*** Source document Section Begins ***

The returns are especially attractive as central banks have flooded financial markets globally with an abundance of liquidity in response to the Covid-19 pandemic. The US Federal Reserve, for instance, signalled that it would keep interest rates at near-zero levels through at least 2023.
The iBonds offer superior returns when compared with bank deposits. While in the past, these bonds have paid out semi-annual interest or coupons at between 1.02 per cent and 6.08 per cent, higher than the 12-month deposit rate of around 0.15 per cent between 2011 and 2016, this round guarantees a 2 per cent annual return rate. The Hong Kong government could issue up to HK$15 billion worth of the bonds, exceeding the HK$10 billion worth issued on each of the past six occasions.

*** Source document Section Ends ***

Tasks to perform =>
a – What annual return rate does this round of iBonds guarantee, according to the passage on Hong Kong iBonds?
b – Resume the passage on Hong Kong iBonds, starting after its last sentence.
The items that follow come from a different source than the text about Hong Kong iBonds.

*** Records shown Section Begins ***

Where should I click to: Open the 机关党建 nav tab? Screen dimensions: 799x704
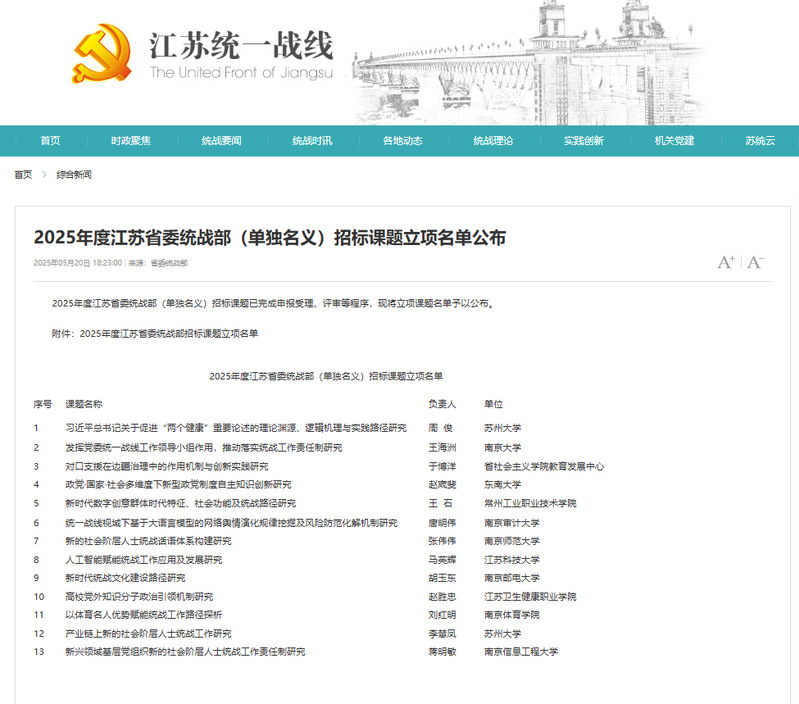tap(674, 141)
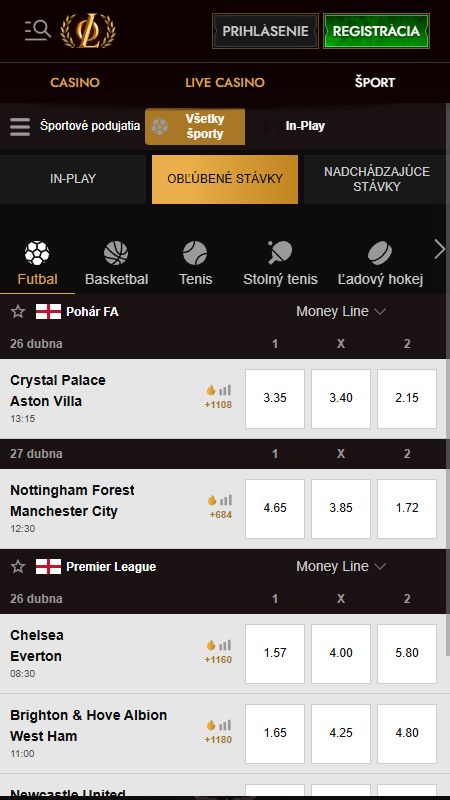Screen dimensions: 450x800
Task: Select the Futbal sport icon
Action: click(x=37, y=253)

*** Records shown Section Ends ***
*** Records shown Section Begins ***

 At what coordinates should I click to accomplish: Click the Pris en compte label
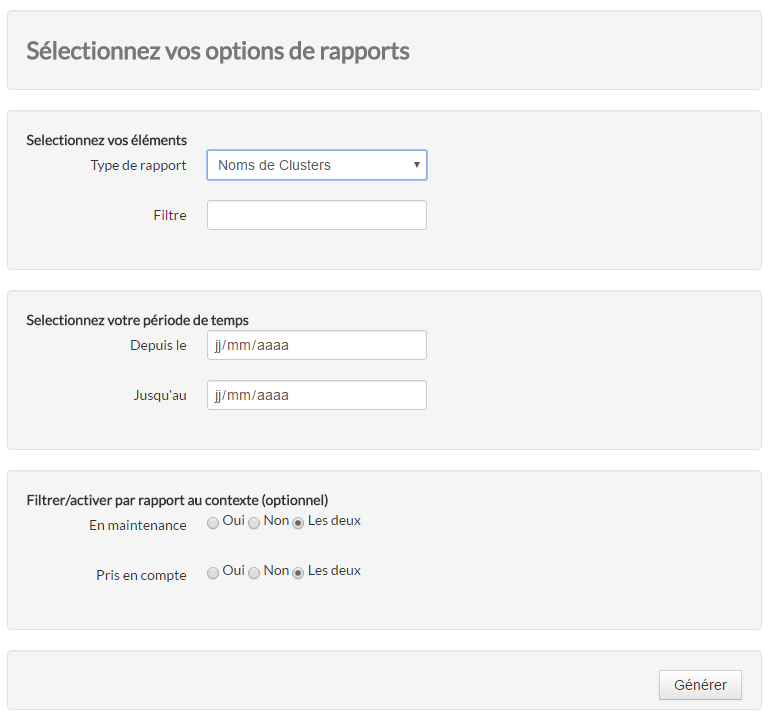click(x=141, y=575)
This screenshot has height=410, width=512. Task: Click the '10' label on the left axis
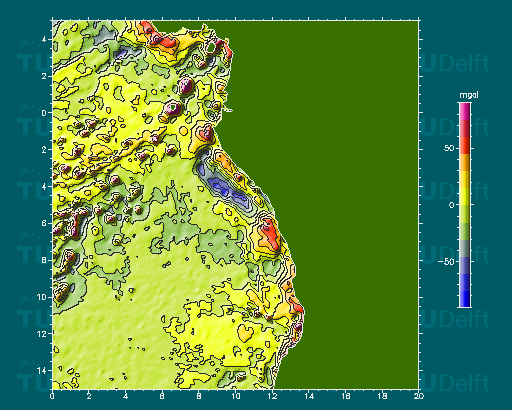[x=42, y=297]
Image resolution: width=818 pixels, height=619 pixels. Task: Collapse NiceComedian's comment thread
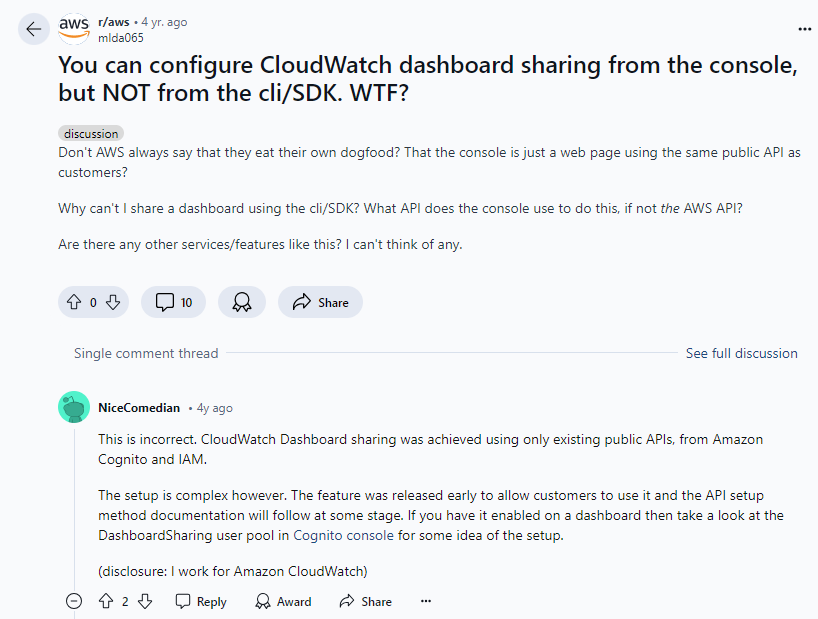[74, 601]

*** Records shown Section Ends ***
*** Records shown Section Begins ***

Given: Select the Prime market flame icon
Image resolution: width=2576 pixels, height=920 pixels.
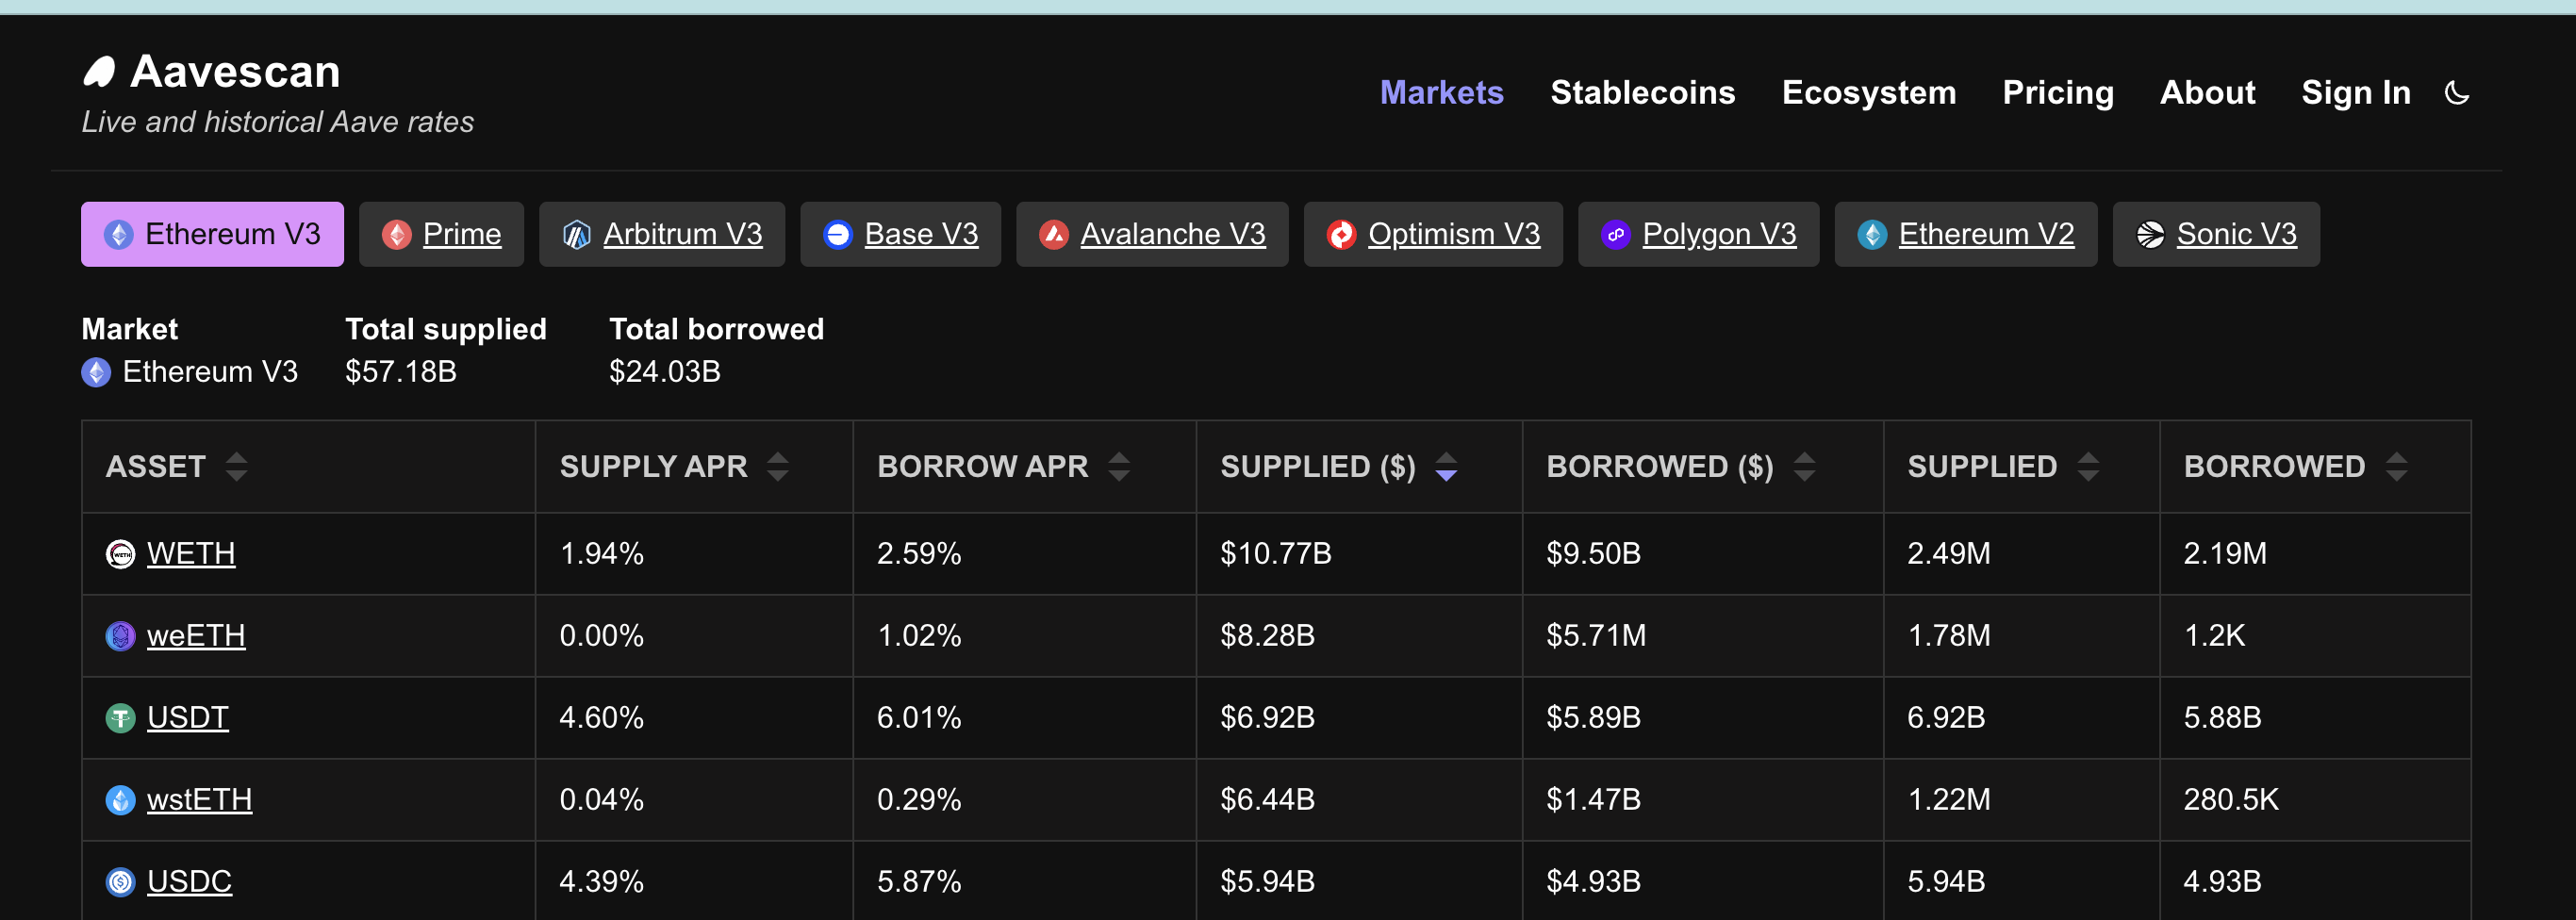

*** Records shown Section Ends ***

Expected results =>
a – A 2 percent annual return rate.

b –
“If you are a lazy investor, earning a 2 per cent return with practically no risk from iBonds is certainly better than putting your money in bank deposits,” said Wallace Tin, a finance columnist. At the same time, iBonds usually recorded a small jump in prices on the first day they become tradeable at the stock exchange, making them a great opportunity to pocket some quick gains as well, he added.

Several banks and brokers reported an upbeat response. The value of subscriptions by customers at HSBC, the city’s biggest lender, exceeded the number recorded on the first day of sales during the last round of iBond sales in 2016, the bank said.